A Change Accelerated By The Pandemic

The adoption and embracing of new technologies became important in times of crises due to the world going under a lockdown and demands of supply chain finance rising globally. The Supply Chain Finance volumes have been on the rise over the past years but it has seen an extensive rise in the last 18 months. Traditionally, Supply Chain Finance has been a fairly slow and cumbersome process. It has been the document-heavy, slow manual systems which include the intense Know Your Customer (KYC) checks which are often not feasible for time-sensitive and low-manpower SMEs. These drawbacks and inefficient systems make SCF a less attractive and less profitable option for lenders. 

The new wave of digitization looks at dealing with this problem by making the service more efficient and transparent as the integrated systems simplify information sharing and KYC. 

Owing to the Covid-19 lockdowns in various states when getting and transferring physical documents is a difficult proposition, the role of technology has become even more important. Digitization offers a more efficient and less resource-heavy solution that makes banking and SCF services more profitable in the future. 

The measures that can change the face of SCF for the future: 

It is time to adopt and encourage the adoption of integrated and digitized systems to pull up the economy rather than let the current measures hamstring a reeling global economy. The new technologies will bring about the following change in how supply chain finance functions:

  1. Reduce Risk and Offer Benefits: The digitized systems allow banks and institutions to understand supplier creditworthiness at a granular level. The access to in-depth data and knowledge can help financiers reduce risks and offer the benefits of the program to a larger group of suppliers. 
  2. Create a balance between assets and liabilities: Companies need to optimize working capital to make sure that they have sufficient cash flow to meet short-term operating costs or debt payments. However, there are complexities associated with monetisation of an asset therefore the process of optimization focuses more on cashable assets. Companies would need to manage their finances and inventory. Checking the finances will help in expediting the receivables collections of extending payment terms while inventory management can help divert cash flow. 
  3. Make other financing options available: Organisations and suppliers are no longer dependent on a single source to ease their cash flow. Technological advancements and digitization haves expanded the reach and enabled multiple players to offer higher value and lucrative financing alternatives. Digitization has enabled:
    1. easy communication
    2. uninterrupted fund transfer
    3. continuous tracking of funds by both buyer and supplier
    4. speed up the legal processes
    5. reduction in the working capital. 
  4. Focus on sustainable approach: COVID-19 pushed sustainability as the topmost priority for organizations. Supply chain financing can play a critical role in the implementation of a sustainability strategy. By adopting technological advancements, for instance, the eco-hazard of using paper can be eliminated. According to reports, supply chain financing involves an enormous amount of paper invoices and paper cheques. Technology can help companies reduce the overall carbon footprint by over 30%. 

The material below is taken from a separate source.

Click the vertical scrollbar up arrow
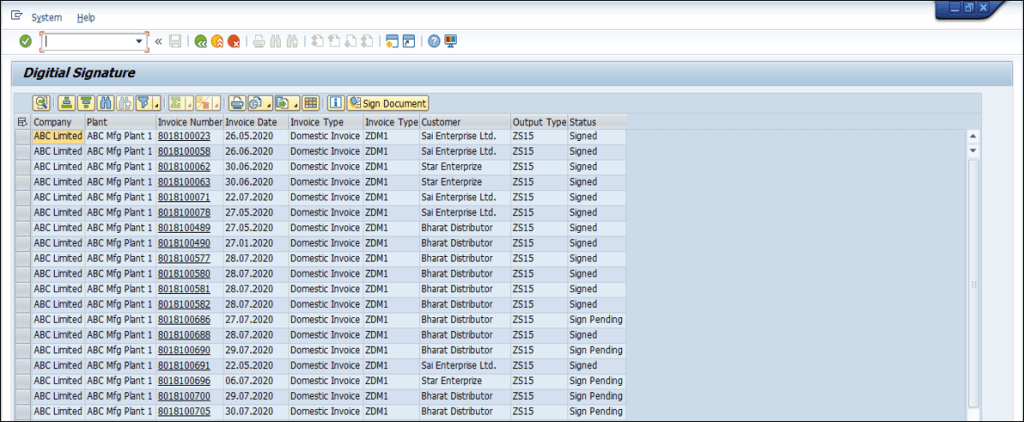This screenshot has height=422, width=1024. (x=972, y=136)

Supply Chain Financing is an important proposition right now for the global economy to flourish in times of the current pandemic. Technologies like Machine Learning, Artificial Intelligence, Blockchain, Internet of Things are at their nascent stages in the SCF industry, however, we are likely to see some huge advancements shortly. For example, the Internet Of Things (IoT) can be implemented at various stages of supply chain financing, thereby making the entire process more transparent, efficient, responsive, and reactive. Elements of IoT, such as data and analytics, can be used to conduct the due diligence of the suppliers. Furthermore, supply chain financing can use AI to optimize working capital, as well as to maximize access to the suppliers.

Supply Chain Financing can enjoy much greater prominence in the coming years. The need of the hour is a healthy collaboration of technological and human capabilities and that’s the only way to help the industry overcome future disruptions.